Well whaddya know? Another surprise from Earle, who has thrown us many curve balls over the years. This one isn't as radical as the loops he used a couple of albums back, but sure enough, it's different. It's a full-on blues album, music and themes. But with this one, it feels a lot more natural, another part of his roots background, and the real surprise is that he hasn't done more in the past, because it's that good.

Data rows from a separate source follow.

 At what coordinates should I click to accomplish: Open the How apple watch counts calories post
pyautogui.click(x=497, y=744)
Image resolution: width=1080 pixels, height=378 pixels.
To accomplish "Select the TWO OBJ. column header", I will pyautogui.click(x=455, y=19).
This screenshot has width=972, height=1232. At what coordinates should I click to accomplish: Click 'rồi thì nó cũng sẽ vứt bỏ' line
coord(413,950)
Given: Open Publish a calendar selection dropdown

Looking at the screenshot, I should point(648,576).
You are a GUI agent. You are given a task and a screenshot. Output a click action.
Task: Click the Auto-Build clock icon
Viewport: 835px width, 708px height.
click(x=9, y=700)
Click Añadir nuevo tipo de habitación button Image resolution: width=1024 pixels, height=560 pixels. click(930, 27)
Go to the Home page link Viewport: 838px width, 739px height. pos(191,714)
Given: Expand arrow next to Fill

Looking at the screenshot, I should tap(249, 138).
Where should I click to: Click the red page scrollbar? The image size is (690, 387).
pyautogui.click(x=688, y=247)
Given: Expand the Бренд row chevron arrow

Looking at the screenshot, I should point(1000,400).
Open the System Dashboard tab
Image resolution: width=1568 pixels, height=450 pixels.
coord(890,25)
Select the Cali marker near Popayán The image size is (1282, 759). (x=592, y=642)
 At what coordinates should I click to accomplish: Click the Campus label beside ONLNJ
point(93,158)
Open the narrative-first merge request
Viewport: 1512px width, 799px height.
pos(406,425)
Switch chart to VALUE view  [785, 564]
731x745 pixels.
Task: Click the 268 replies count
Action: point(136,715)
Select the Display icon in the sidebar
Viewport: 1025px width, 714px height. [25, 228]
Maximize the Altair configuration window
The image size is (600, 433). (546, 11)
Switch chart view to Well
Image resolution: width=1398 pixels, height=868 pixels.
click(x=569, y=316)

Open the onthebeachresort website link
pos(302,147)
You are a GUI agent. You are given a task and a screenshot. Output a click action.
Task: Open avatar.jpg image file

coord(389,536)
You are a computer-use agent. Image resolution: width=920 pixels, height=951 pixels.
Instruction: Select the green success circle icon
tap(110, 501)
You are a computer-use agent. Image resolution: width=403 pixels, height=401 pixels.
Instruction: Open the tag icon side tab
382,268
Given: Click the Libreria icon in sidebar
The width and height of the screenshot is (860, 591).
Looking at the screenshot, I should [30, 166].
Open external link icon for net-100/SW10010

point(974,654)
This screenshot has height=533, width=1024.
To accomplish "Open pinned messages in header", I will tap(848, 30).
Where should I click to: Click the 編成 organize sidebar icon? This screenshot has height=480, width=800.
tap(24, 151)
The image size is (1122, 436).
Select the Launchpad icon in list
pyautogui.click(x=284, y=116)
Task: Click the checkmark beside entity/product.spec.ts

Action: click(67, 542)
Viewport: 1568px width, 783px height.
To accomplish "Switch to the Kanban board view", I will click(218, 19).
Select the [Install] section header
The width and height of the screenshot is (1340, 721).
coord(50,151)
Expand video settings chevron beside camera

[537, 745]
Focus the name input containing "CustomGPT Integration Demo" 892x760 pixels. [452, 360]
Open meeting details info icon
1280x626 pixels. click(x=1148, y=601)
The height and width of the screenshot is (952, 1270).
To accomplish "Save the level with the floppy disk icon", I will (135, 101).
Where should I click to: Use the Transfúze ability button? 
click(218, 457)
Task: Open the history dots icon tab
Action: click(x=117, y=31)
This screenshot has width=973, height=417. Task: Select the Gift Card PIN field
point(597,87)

Earle has been exposed to the blues all along, from his Texas upbringing, to the blues side of all the hurt and heartache he's gone through in his life. It's there in songs such as Better Off Alone, a break-up song with the admission "I'm going to miss you when you're gone, but I'm better off alone." Earle understands the mythology as well, conjuring up his own deal with the devil story in The Tennessee Kid, another guitar slinger who gave up his soul in a foolish deal. Then there's the epic King Of The Blues, "descended directly from St. John the Conqueroo." Earle knows the blues in-depth, and knows how to have fun with it too.

Really, he didn't have to change his sound much either. The Dukes let the electricity and guitar flow a bit more, and the bluegrass is put away for the time being. But the blues have influenced Earle's music going back to Copperhead Road, so fans shouldn't have any issues at all. In fact, it's one of his most focused and enjoyable sets, and that's saying a lot.